Through Tuesday 2017-03-14 and Wednesday 2017-03-15 we had an event impacting Episerver FIND. The following report describes additional details around that event.

Details

Episerver FIND leverages a continuous deployment model where updates are rolled out weekly without interuption to services, and during Monday 2017-03-13 a new version of the Episerver FIND backend was rolled out to production clusters. The update was rolled out to all clusters without any issues at that time.

On Tuesday 2017-03-14 the tech team recieved alerts of request latency being higher than normal and an investigation was started to find the root cause. And as investigations proceeded request latency increased further and the theory was that the likely cause of the issue was Mondays rollout of a new backend version.

The decision was made to roll back all clusters to the older version and the roll back operation was completed on Wednesday afternoon, and request latency returned to normal.

Root Cause

The root cause of this issue was a performance related bug in the new version of the backend to FIND. This bug caused queues to build up and response times to increase over time.

Impact on other services

During the time of the issue customers using the service would have experienced slow responses or "HTTP 503 Service Unavailable" responses to their requests.

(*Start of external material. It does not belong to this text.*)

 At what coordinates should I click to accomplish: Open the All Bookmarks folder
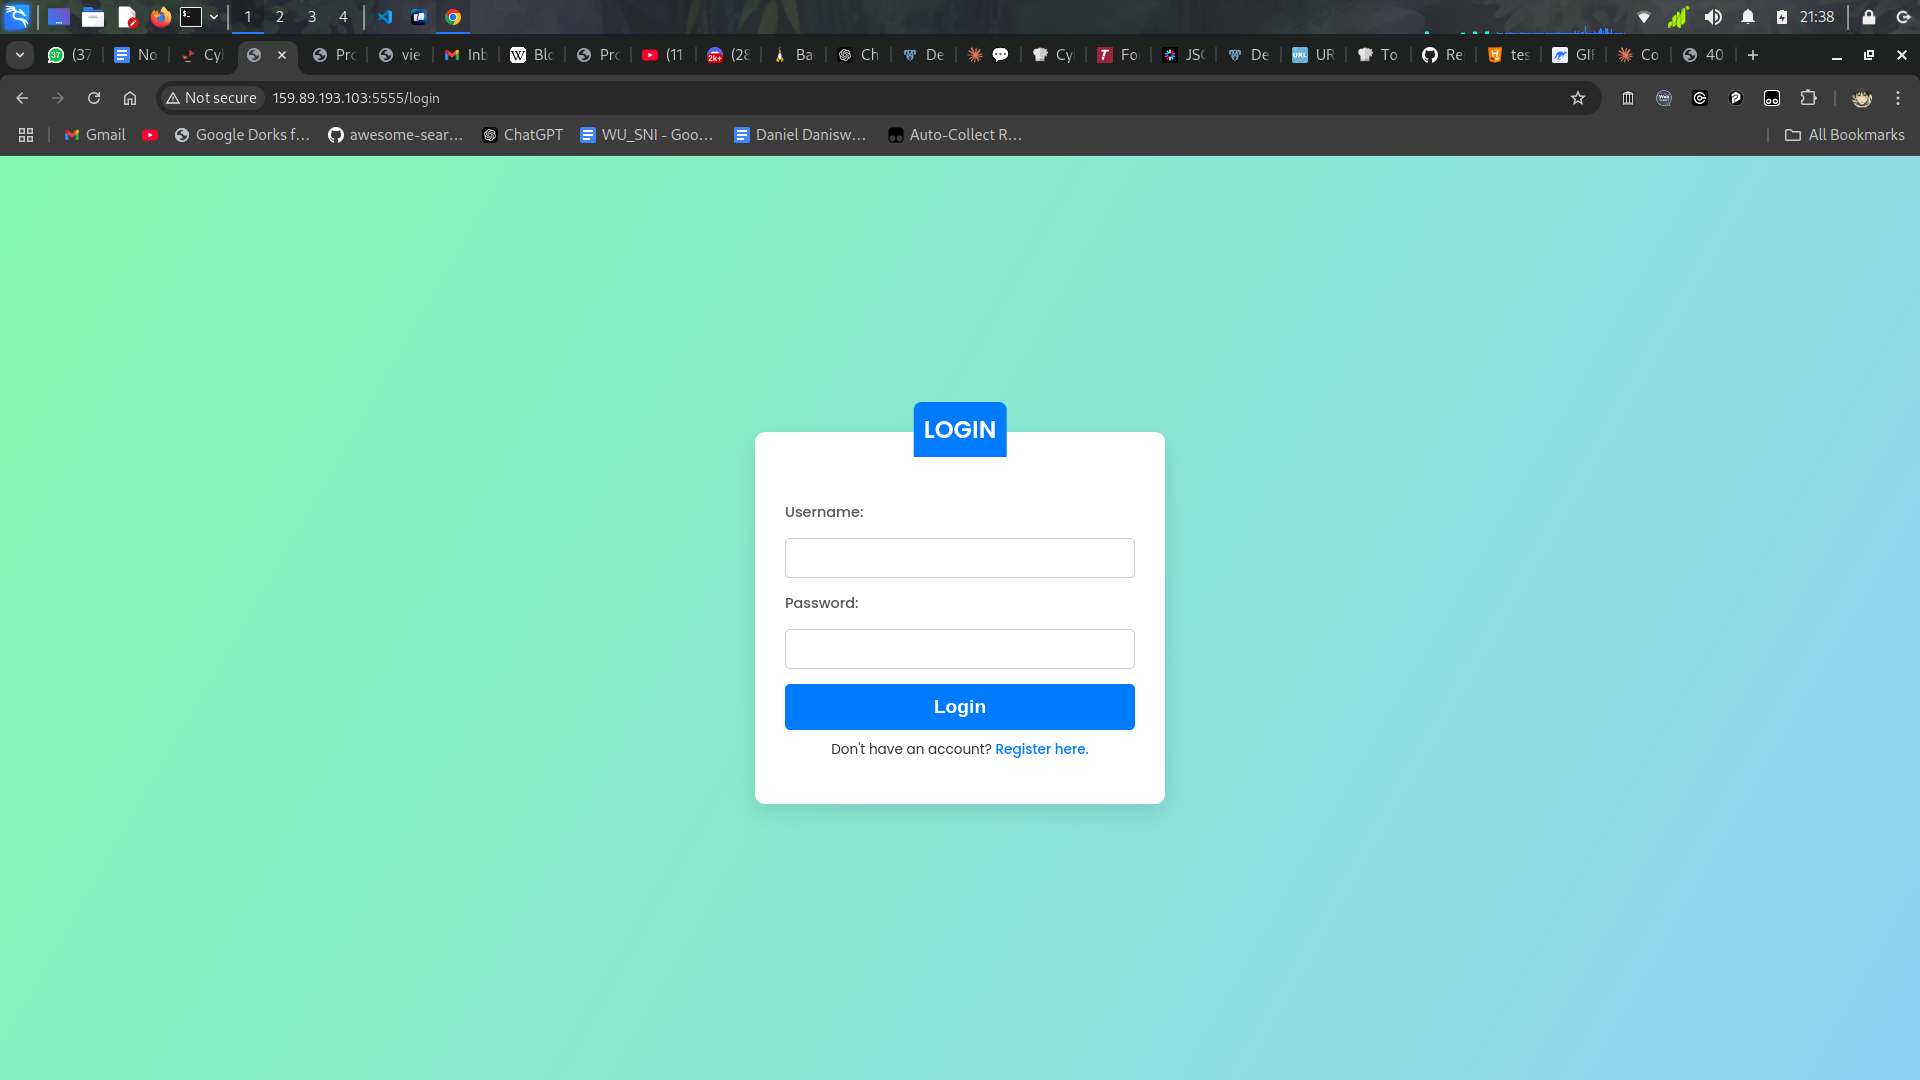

Corrective and Preventative Measures

To improve our processes and to mitigate this happening again we have changed our deployment process to have longer staging windows during rollouts. This will minimize the impact of performance related bugs to one or fewer clusters before a roll back.

Final Words

We apologize for the impact to affected customers. While we are proud of the availability we have on the service we know how critical this service is to customers. For us, availability is the most important feature and we will do everything we can to learn from the event and to avoid a recurrence in the future.

Posted May 03, 2017 - 07:51 UTC

Resolved
This incident has been resolved
Posted Mar 15, 2017 - 14:58 UTC
Monitoring
A fix has been implemented and we are monitoring the results
Posted Mar 15, 2017 - 08:55 UTC
Investigating
We are currently investigating this issue
Posted Mar 14, 2017 - 14:50 UTC